Вам дает этот совет неизвестный друг: избавьте вашего мужа от Бианчини, если не хотите, чтобы в непродолжительном времени вам не осталось ничего, кроме глаз для слез. Эта женщина – акула, она, не прожевавши, проглотит французский банк. Поверьте мне, рискуя даже скандалом, употребите все, чтобы возвратить вашего супруга к его обязанности или трепещите!»
« – Дальше? – сказал я, с отвращением прочитав это послание, автора которого я подозреваю.
– А! – перебила Бианчини, – Кого вы подозреваете?
– О! Не стоит труда, чтобы ты этим занималась.
– Извини. Всегда хорошо знать своих врагов.
– Ну, я поспорю, что это одна женщина, с которой некогда я был несколько месяцев в связи… одна Сефиза, которая встретила вчера меня вместе с тобой в Опере.
– Если это правда, ваши прежние связи не делают вам чести.
– Разве это моя вина? Притом же, я, быть может, ошибаюсь…
– Продолжайте. Я понимаю, что г-жа де Гам была мало польщена, получив это послание.
– Ясно, что оно должно быть для нее очень неприятно; между тем, разве это причина, чтобы мучить меня целый час, как она это сделала?.. Угрожала даже мне!
– Следовать советам m-lle Сефизы?
– Нет! Но, повторяю тебе, что сегодня графиня явилась передо мной совершенно в новом виде, как физически, так и нравственно. Я никогда не думал, что она способна…

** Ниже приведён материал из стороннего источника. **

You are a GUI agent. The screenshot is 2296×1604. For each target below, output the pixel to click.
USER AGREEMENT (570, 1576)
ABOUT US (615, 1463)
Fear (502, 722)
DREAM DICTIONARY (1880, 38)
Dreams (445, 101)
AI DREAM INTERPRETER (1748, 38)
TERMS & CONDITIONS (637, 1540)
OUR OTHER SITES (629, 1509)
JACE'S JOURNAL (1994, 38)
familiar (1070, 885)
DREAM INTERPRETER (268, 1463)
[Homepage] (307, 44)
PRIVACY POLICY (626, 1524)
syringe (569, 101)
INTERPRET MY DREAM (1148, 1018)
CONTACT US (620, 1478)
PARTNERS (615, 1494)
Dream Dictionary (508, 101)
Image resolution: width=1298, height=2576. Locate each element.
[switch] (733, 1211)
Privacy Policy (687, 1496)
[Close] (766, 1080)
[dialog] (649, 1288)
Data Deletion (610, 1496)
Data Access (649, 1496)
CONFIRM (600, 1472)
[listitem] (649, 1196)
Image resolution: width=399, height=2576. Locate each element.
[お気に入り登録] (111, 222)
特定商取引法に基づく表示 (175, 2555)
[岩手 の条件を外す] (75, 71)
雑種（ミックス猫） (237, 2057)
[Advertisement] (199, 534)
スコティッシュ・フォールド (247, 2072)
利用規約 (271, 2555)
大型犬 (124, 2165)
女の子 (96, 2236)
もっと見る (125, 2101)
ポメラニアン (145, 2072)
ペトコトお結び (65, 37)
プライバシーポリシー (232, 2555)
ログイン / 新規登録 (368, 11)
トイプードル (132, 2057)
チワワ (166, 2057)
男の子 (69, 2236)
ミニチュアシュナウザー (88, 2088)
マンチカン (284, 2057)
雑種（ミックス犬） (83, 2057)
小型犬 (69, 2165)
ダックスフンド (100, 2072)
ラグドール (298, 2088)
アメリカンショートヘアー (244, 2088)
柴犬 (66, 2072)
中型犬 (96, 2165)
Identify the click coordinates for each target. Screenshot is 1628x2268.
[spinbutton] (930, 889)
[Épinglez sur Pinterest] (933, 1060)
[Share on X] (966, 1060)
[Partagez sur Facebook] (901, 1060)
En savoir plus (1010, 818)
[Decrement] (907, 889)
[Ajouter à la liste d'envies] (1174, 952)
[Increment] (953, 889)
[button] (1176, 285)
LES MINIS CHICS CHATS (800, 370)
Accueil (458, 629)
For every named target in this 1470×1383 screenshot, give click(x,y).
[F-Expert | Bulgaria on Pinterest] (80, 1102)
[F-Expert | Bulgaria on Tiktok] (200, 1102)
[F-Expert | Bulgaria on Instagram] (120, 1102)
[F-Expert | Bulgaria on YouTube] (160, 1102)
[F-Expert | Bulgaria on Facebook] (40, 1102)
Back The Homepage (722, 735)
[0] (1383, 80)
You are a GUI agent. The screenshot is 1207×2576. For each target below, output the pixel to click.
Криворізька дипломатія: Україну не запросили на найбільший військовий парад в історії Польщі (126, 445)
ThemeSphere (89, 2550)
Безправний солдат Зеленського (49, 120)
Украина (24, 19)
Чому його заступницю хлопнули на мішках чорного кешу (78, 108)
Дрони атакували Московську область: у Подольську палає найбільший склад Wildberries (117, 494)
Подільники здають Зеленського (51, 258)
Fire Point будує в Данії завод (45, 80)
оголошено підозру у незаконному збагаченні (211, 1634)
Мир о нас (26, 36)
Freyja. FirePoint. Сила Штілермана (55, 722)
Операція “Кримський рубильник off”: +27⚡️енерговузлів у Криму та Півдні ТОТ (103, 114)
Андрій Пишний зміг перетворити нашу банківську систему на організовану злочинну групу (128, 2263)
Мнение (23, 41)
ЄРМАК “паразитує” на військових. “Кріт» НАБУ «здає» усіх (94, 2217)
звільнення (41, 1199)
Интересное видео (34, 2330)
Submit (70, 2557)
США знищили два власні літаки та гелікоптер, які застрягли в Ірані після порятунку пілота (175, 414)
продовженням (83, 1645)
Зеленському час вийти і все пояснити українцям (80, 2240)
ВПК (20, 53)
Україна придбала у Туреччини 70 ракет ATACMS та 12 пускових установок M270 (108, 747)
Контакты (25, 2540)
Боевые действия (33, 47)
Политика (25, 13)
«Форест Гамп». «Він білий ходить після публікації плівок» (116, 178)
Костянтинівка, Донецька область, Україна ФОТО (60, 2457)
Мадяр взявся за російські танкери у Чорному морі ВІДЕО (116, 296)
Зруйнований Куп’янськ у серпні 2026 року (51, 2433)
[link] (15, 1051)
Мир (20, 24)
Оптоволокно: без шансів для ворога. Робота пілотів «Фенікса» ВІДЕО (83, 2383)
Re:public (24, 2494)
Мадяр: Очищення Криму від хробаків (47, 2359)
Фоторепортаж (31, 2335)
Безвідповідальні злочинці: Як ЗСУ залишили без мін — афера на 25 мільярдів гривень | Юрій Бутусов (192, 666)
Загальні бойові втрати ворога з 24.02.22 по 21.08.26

– Она вас поколотила! Ха! Ха! Ха!
– Она не колотила меня, но поклялась своей честью, что решилась на все, чтобы разлучить меня с тобой.
– На все? Что она подразумевает под словом «все»?
– Она подразумевает – повторяю тебе ее слова, – что если сегодня ночью я не возвращусь под супружескую кровлю, завтра утром она придет сюда.
– За вами. Ну, мой друг! Это вы должны серьезно подумать, как всего благоразумнее поступить вам в этом случае. И графиня имеет полное право… у нее похищали ее добро… она его отыскивает. Я также поступила бы на ее месте. Она молода, прелестна; она любит вас… Вернитесь к ней и постарайтесь вашим хорошим поведением искупить свои ошибки!.. Я буду в отчаянии, расставшись с вами, но я была бы еще в большом, если бы стала причиной слез честной женщины… Рене, поверьте мне, нечего колебаться. Прощай навсегда!..»
Голос Шиффонеты внезапно стал важным. Ни малейшего оттенка насмешки не оставалось в нем; напротив, в нем слышалась сдержанная горесть.
Граф де Гам остолбенелый смотрел на нее.
– Тебя ли я слышу! – вскричал он. – Ты меня гонишь!..
– Тебя гнать? Ты сошел с ума! Боже мой! Мы будем видеться иногда… как друзья…
– Как друзья?.. так ты меня больше не любишь?..
Она отвернулась.
– Нет! – продолжал он, – Ты больше не любишь меня, если принимаешь эту ужасную разлуку, если приказываешь оставить тебя!.. Тебя оставить, моя Алиса! Быть для тебя только другом!..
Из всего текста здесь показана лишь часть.